"""

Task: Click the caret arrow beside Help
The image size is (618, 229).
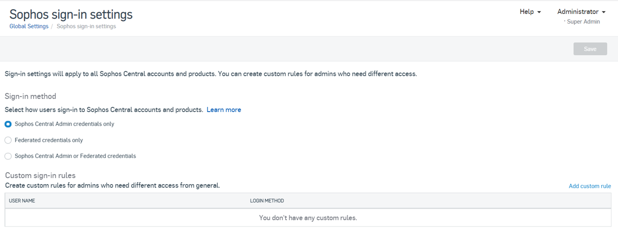Action: [x=539, y=12]
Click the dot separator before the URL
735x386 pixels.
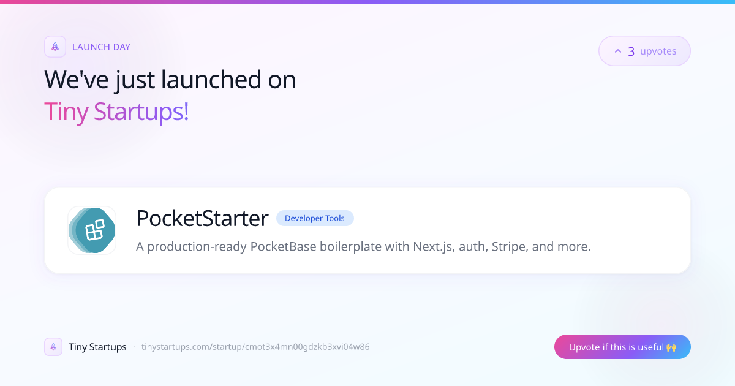[x=134, y=347]
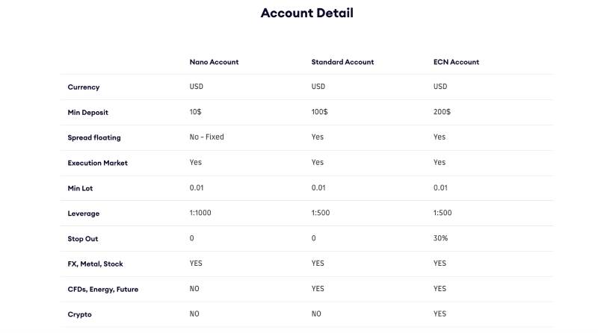Click the Stop Out row label
Screen dimensions: 598x333
(x=82, y=239)
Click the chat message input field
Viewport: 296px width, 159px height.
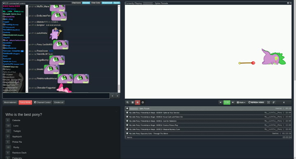pos(56,96)

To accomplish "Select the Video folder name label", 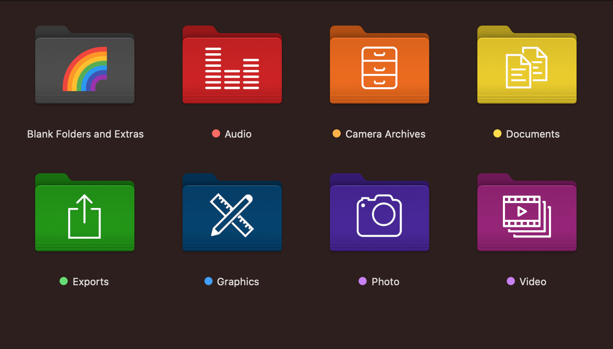I will tap(533, 281).
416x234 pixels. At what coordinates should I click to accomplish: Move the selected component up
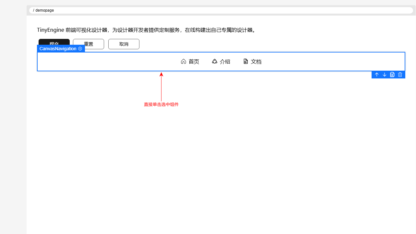pos(377,75)
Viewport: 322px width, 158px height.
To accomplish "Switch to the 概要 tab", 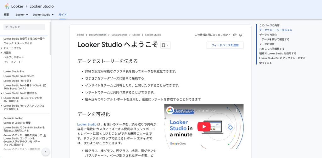I will coord(6,15).
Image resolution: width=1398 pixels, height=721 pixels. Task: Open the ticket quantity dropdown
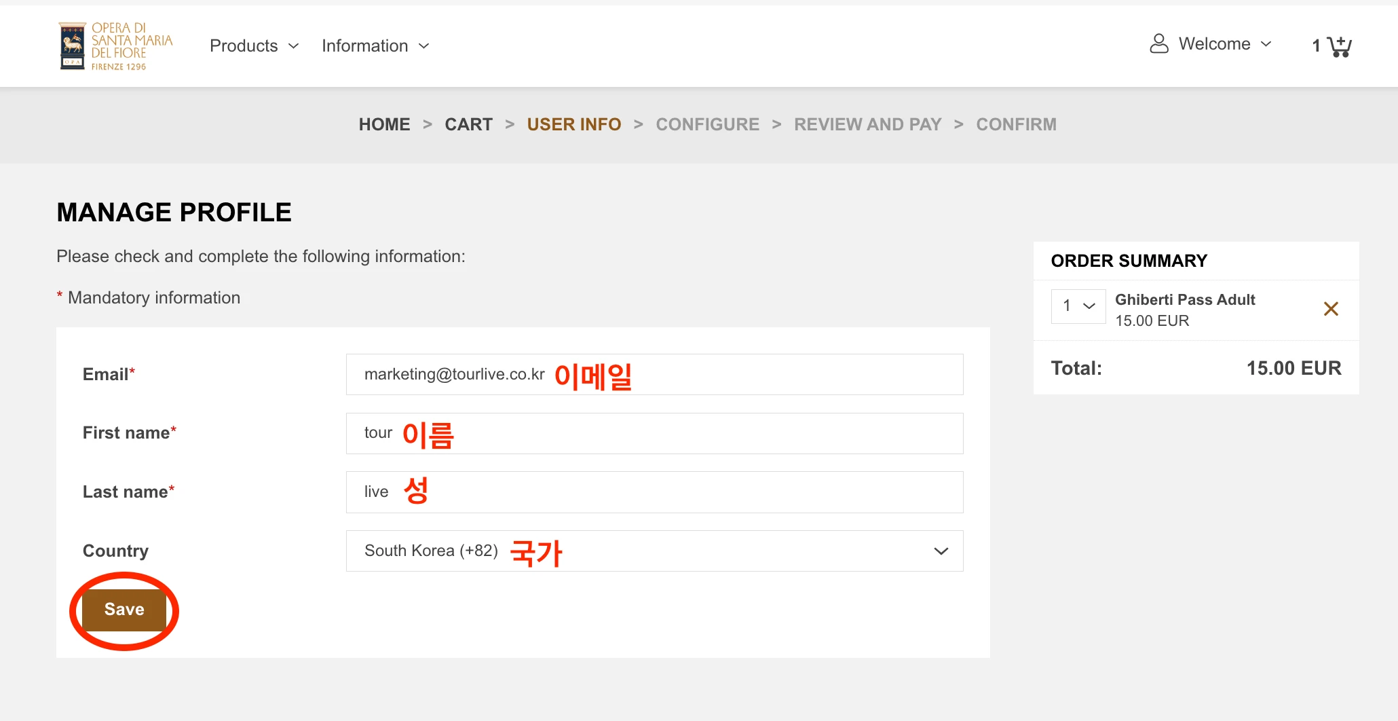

"""

WHAT YOU SHOULD DO: Determine how many lines of the entries contain the string "Task", and reply with nothing but the number.

RESULT FOR THIS EXERCISE: 2